→ **Input**:
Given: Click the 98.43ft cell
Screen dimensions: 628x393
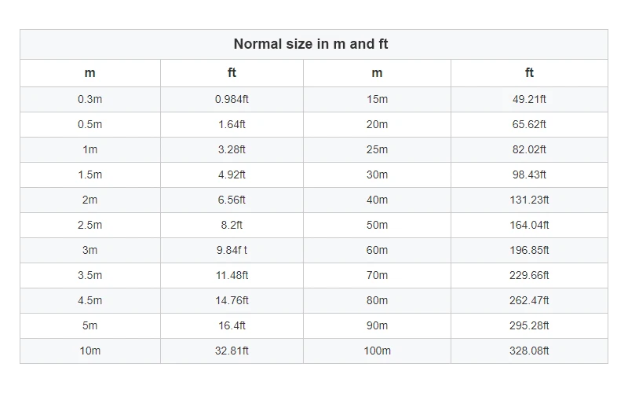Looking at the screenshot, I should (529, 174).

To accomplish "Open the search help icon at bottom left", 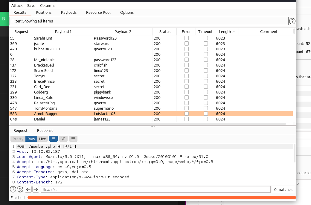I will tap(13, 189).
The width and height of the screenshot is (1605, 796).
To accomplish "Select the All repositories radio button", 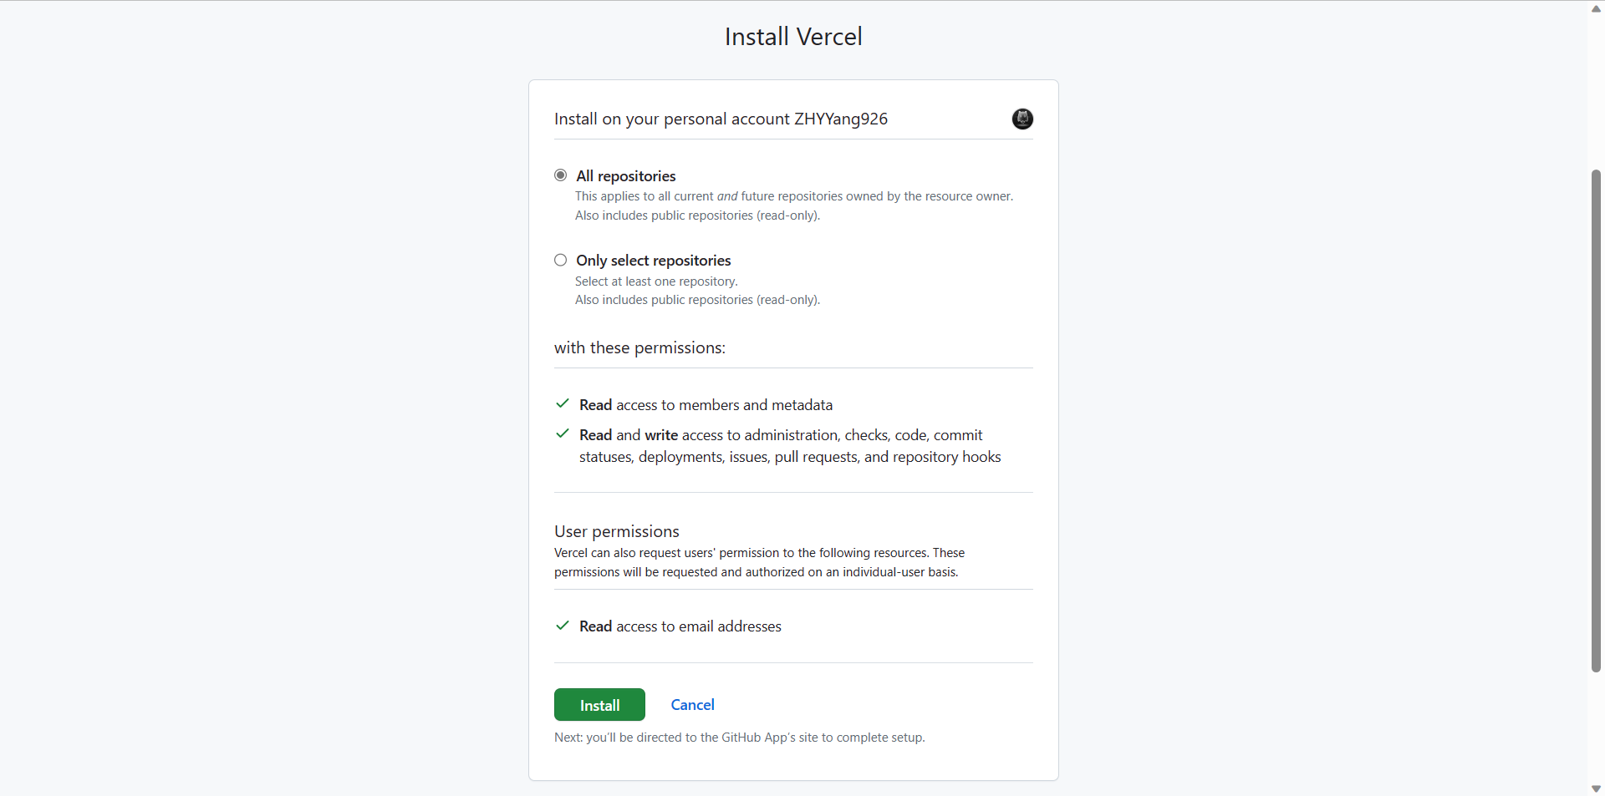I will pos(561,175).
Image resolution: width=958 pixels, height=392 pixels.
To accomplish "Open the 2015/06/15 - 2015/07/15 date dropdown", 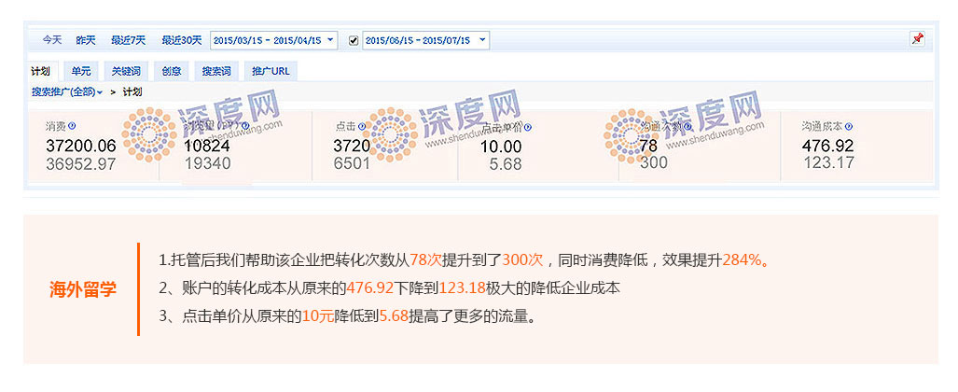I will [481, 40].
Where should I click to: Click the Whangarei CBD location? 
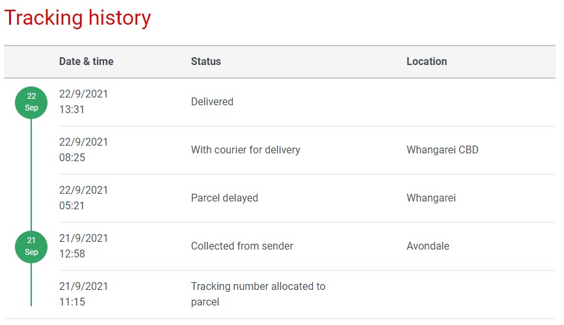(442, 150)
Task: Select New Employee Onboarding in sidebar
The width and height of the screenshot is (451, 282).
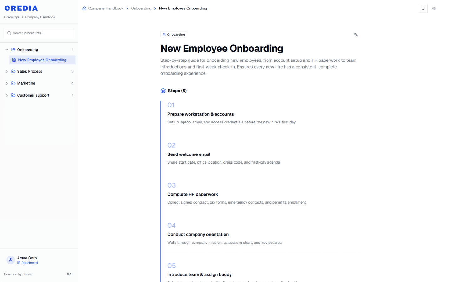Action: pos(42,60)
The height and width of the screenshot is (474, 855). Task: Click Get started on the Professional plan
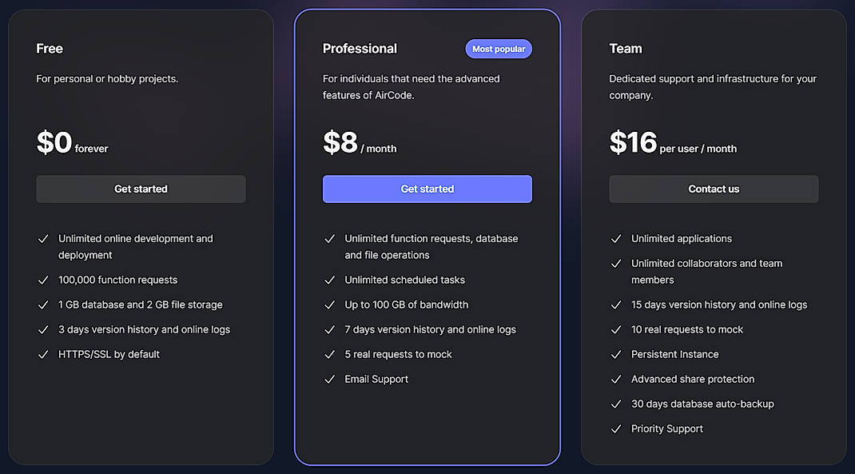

→ **Aim of the exercise**: Show every line from the entries above in which "Task" appears.

→ **Response to the exercise**:
Task: Select New Employee Onboarding in sidebar
The height and width of the screenshot is (474, 855). Task: Click Get started on the Professional plan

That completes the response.